The tool for this is the **Brier score**: take the probability you stated, subtract what actually happened (1 or 0), square it, and average over every call you ever made. Lower is better. A coin-flipper lands around 0.25. The genius of squaring the error is that it punishes confident wrongness far harder than humble wrongness — say 95% and miss, and it hurts roughly ten times more than saying 70% and missing. The metric structurally rewards knowing what you don't know.

Crucially, you have to score **everything** — every call, winners and losers, timestamped, with nothing quietly deleted. A track record that only remembers its best nights isn't a track record. It's an advertisement.

The honest version, in public

This is exactly the standard we hold our own AI to, out in the open. Before every World Cup match, our model's probabilities are locked and hashed into Bitcoin — so nobody, including us, can backdate or edit them. At the same moment we freeze the prediction-market price as a benchmark. After the final whistle, both get Brier-scored, and the result goes on a public board. Wins and losses. No delete button.

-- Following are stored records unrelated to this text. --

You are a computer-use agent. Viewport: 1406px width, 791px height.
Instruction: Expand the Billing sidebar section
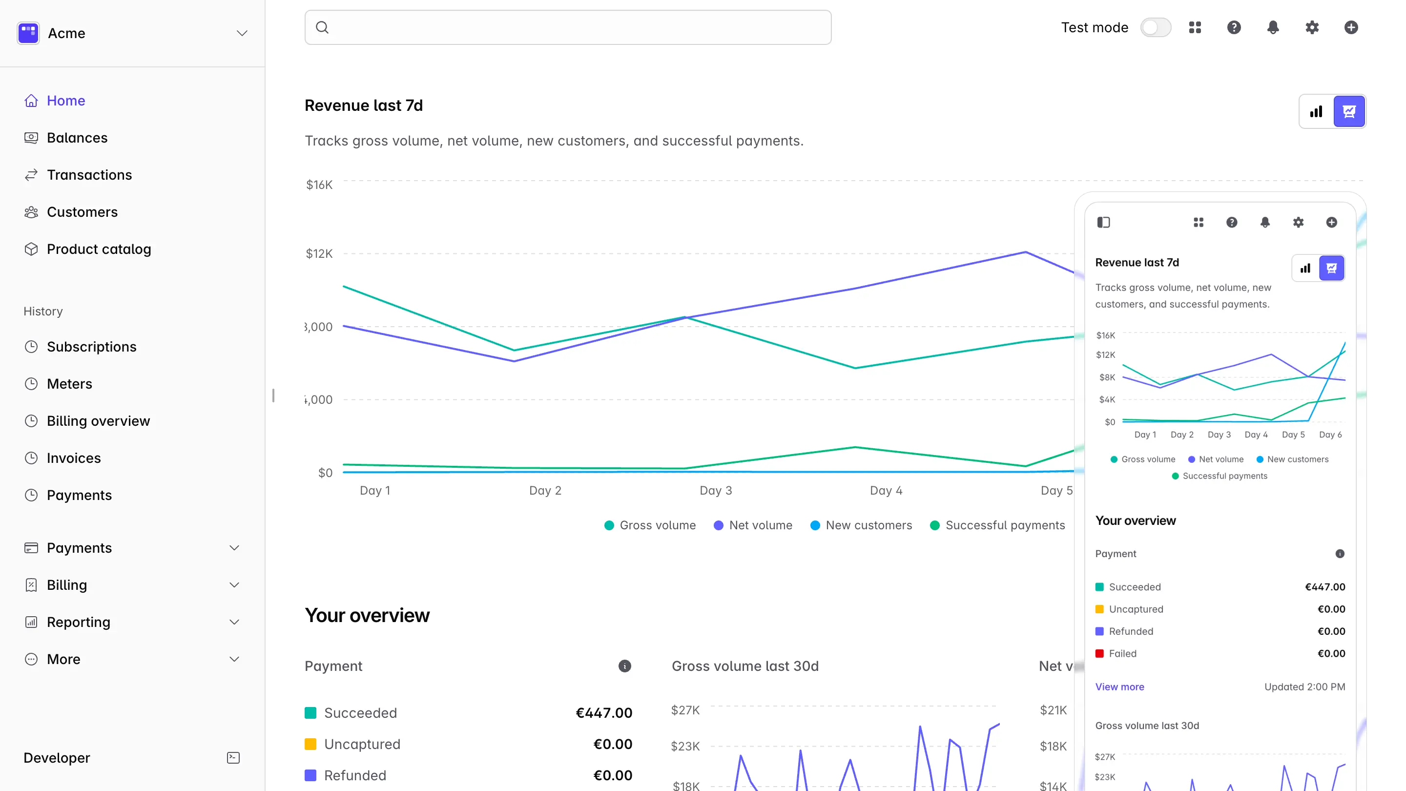[x=234, y=585]
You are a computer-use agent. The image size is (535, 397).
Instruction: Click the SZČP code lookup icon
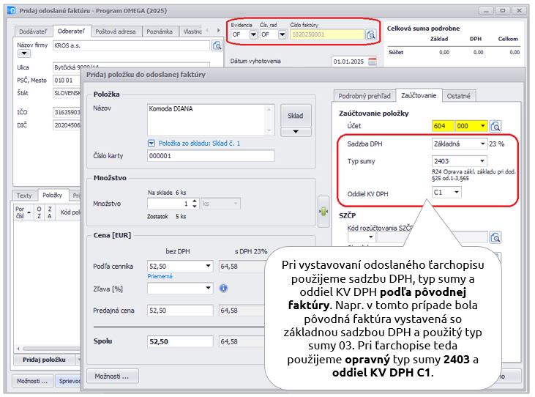coord(495,237)
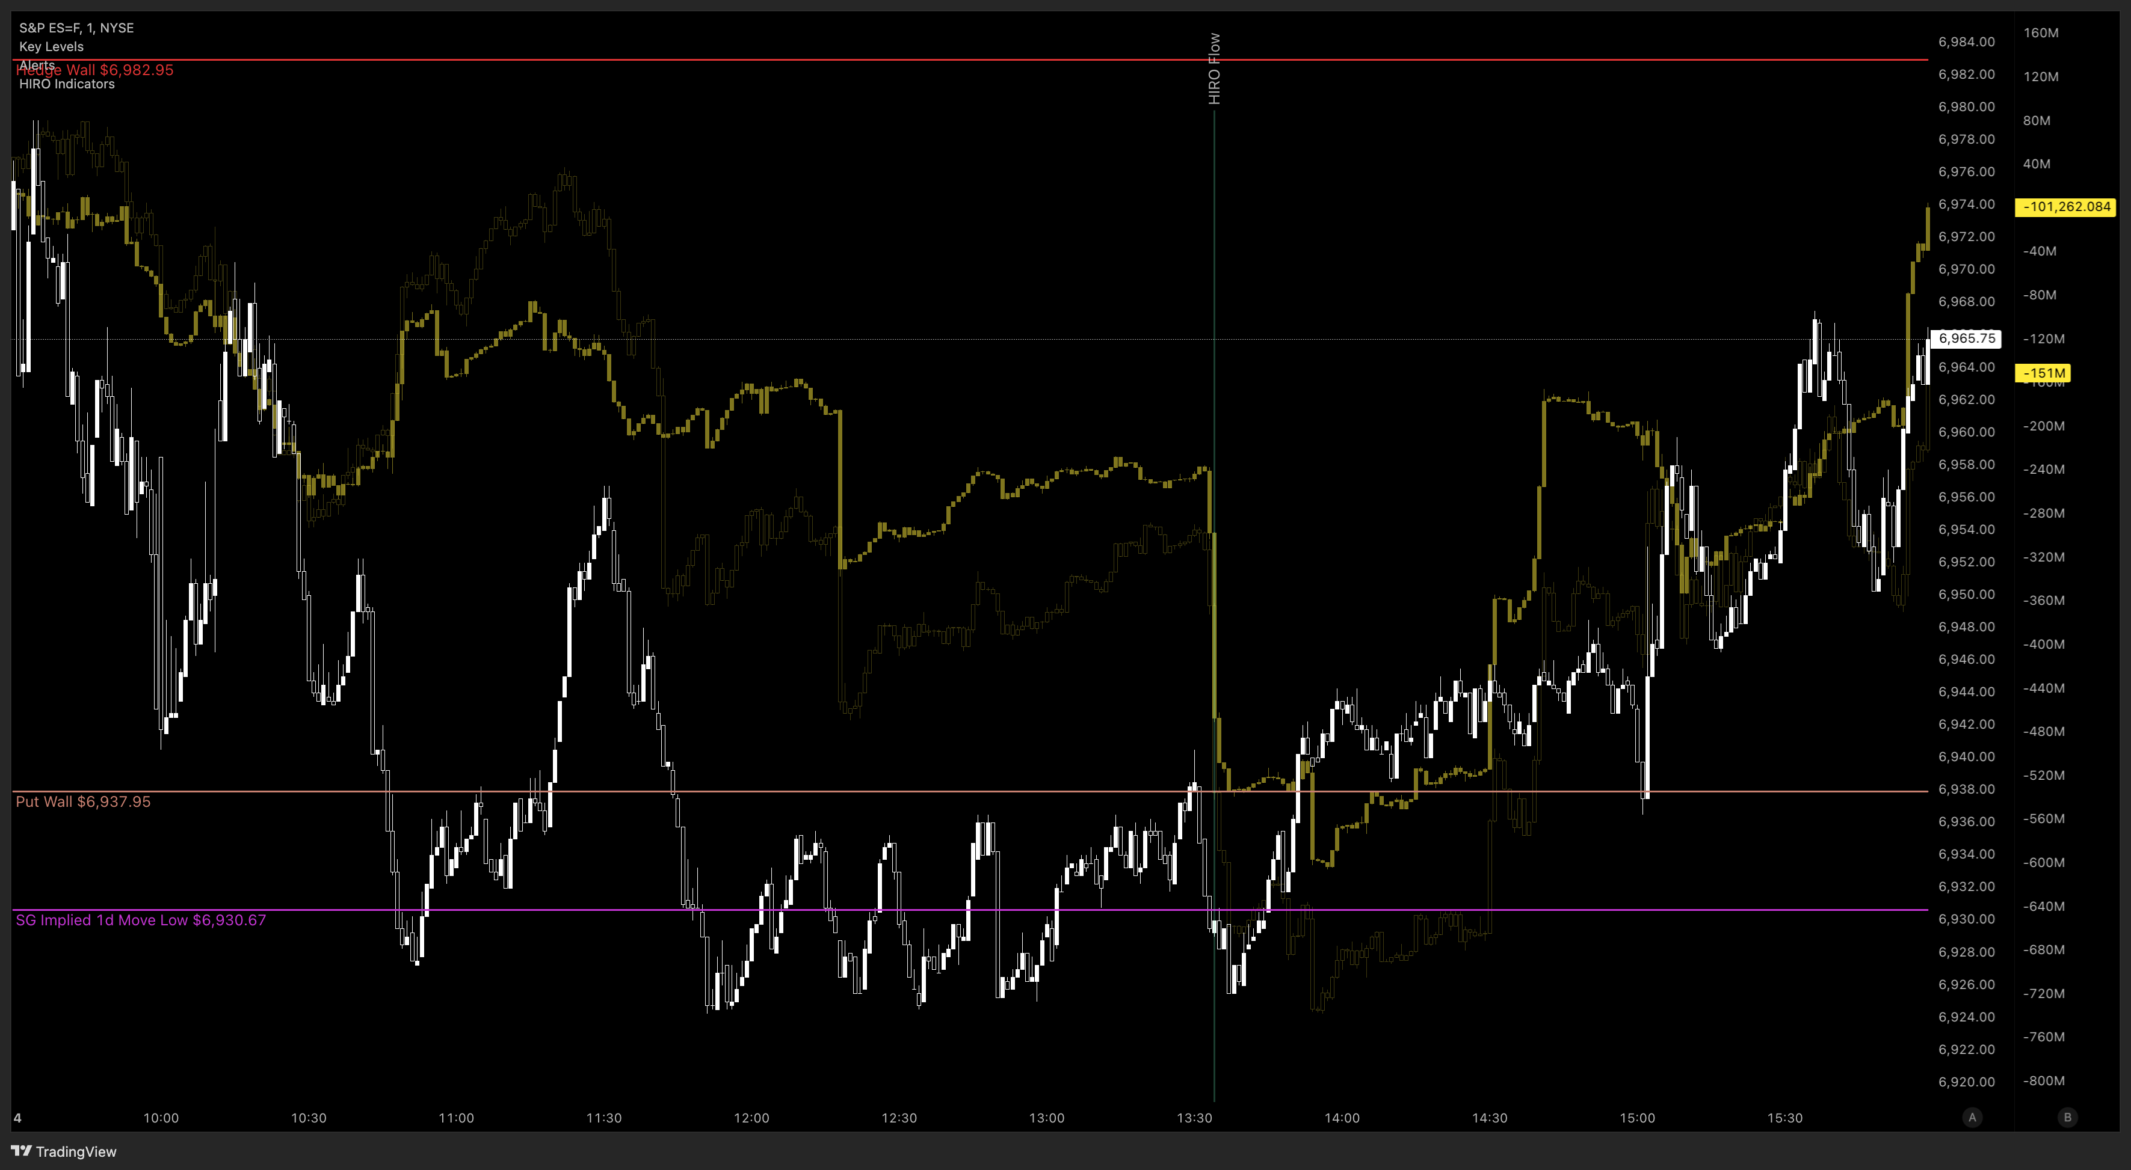
Task: Click the 13:30 label on time axis
Action: (1194, 1118)
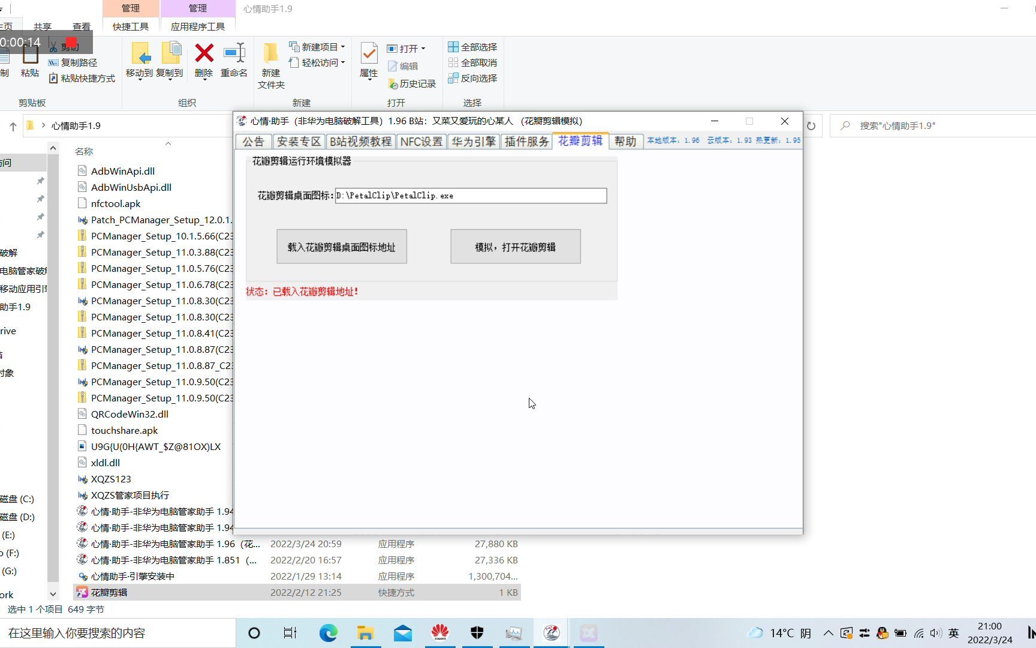
Task: Select the Delete icon in the ribbon
Action: [x=203, y=60]
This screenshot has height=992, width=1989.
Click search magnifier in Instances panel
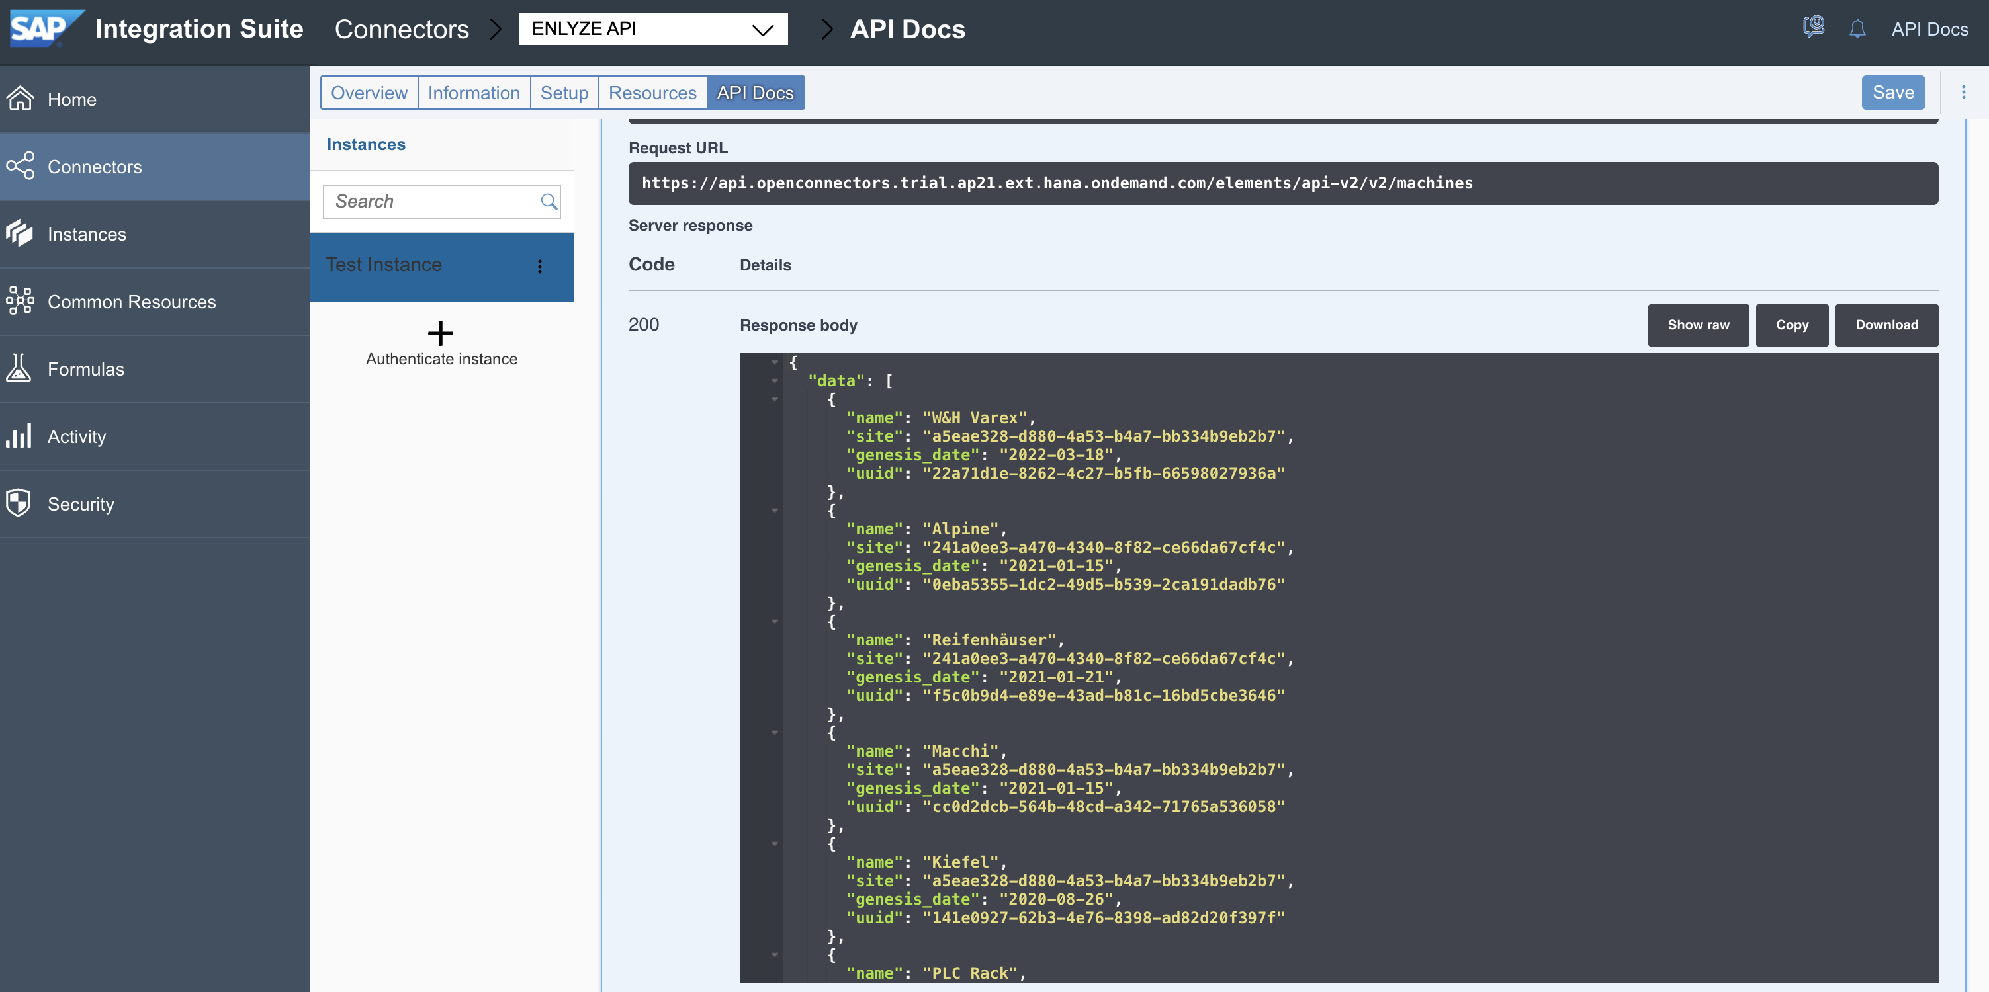point(548,201)
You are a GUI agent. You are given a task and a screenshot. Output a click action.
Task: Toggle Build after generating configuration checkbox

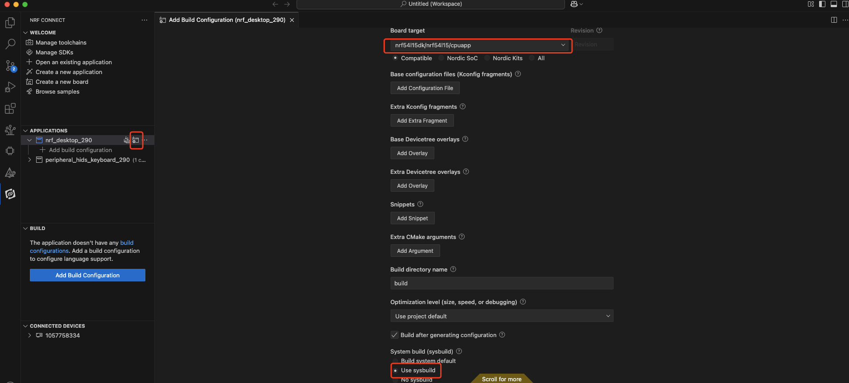coord(395,335)
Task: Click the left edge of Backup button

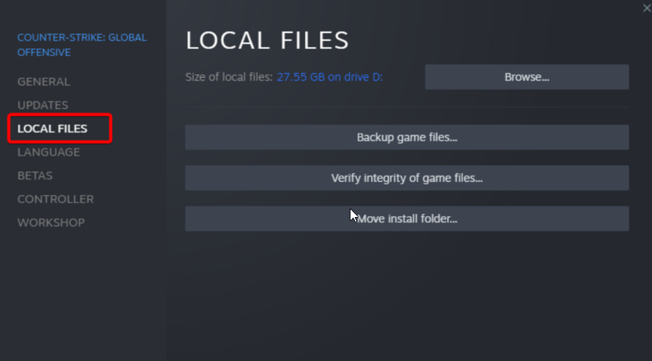Action: coord(195,137)
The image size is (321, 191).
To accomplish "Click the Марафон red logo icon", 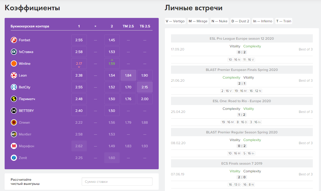I will [x=14, y=146].
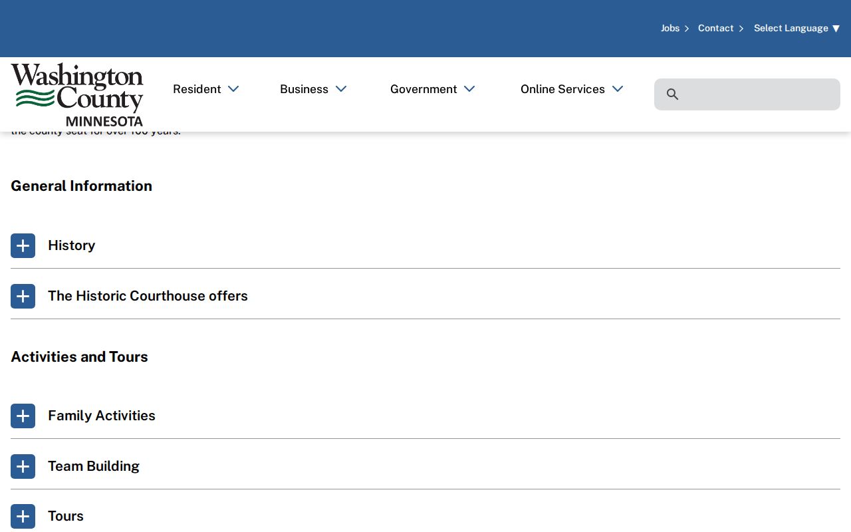
Task: Open the Contact link
Action: pos(715,28)
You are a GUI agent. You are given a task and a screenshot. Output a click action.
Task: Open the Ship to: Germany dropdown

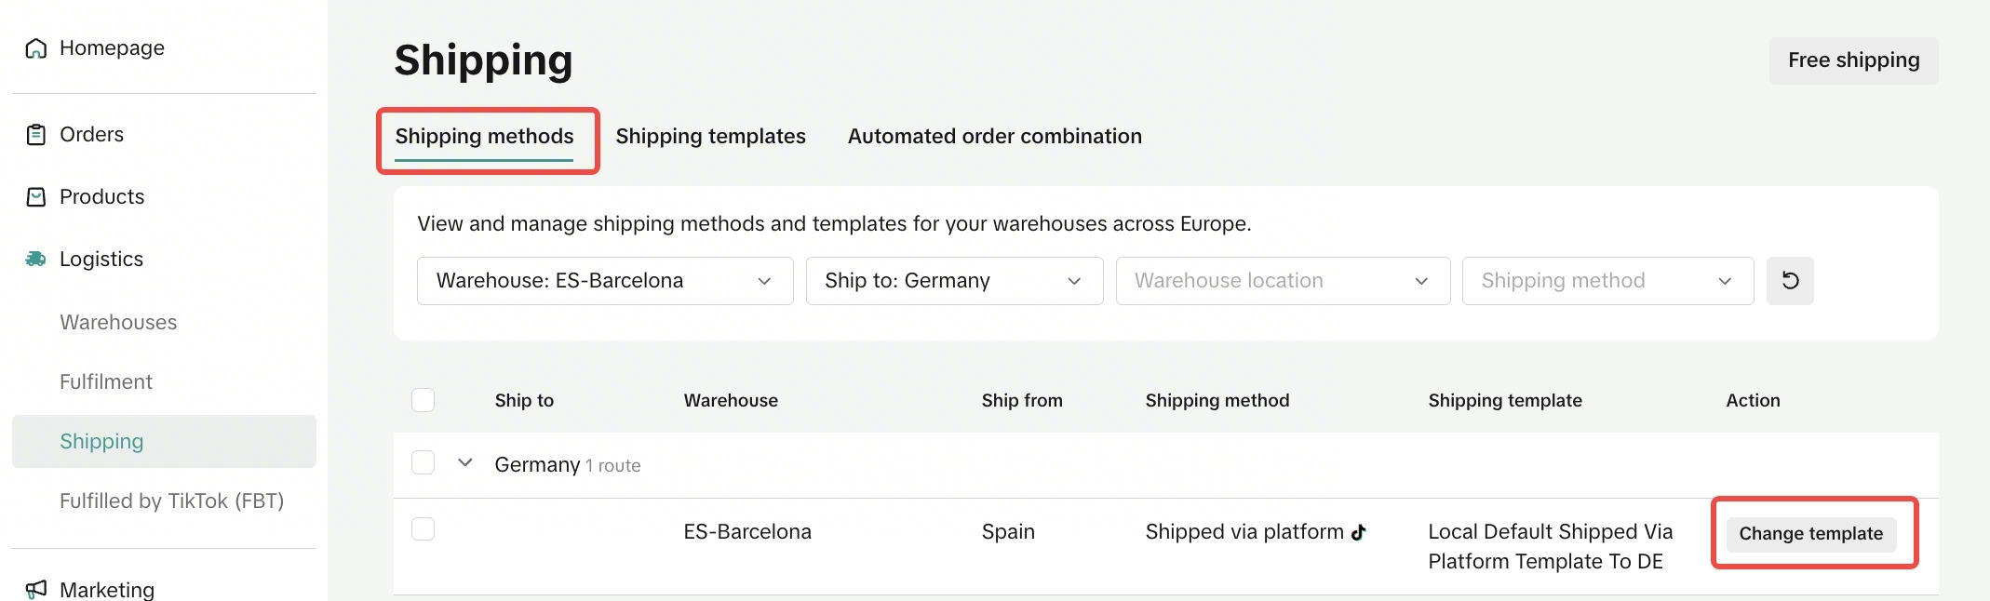[x=954, y=281]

And the honest scoreboard is humbling: through the group stage, the market has been closer than our model on most nights. Our model only pulls ahead on average error because it refused to write off a couple of "impossible" outcomes that the crowd had rounded down to zero — and those landed. That's not a money printer. That's what an honest fight with an efficient market actually looks like.

Which brings us back to the favourites going out this week. When the next one falls and your feed declares the odds were garbage, you'll know the more interesting truth: the odds probably weren't wrong at all. You just watched one of the threes.

The forecast never promised you certainty. It promised you honest uncertainty — and honest uncertainty, unlike the guy selling 90% accuracy, occasionally has the decency to be wrong out loud.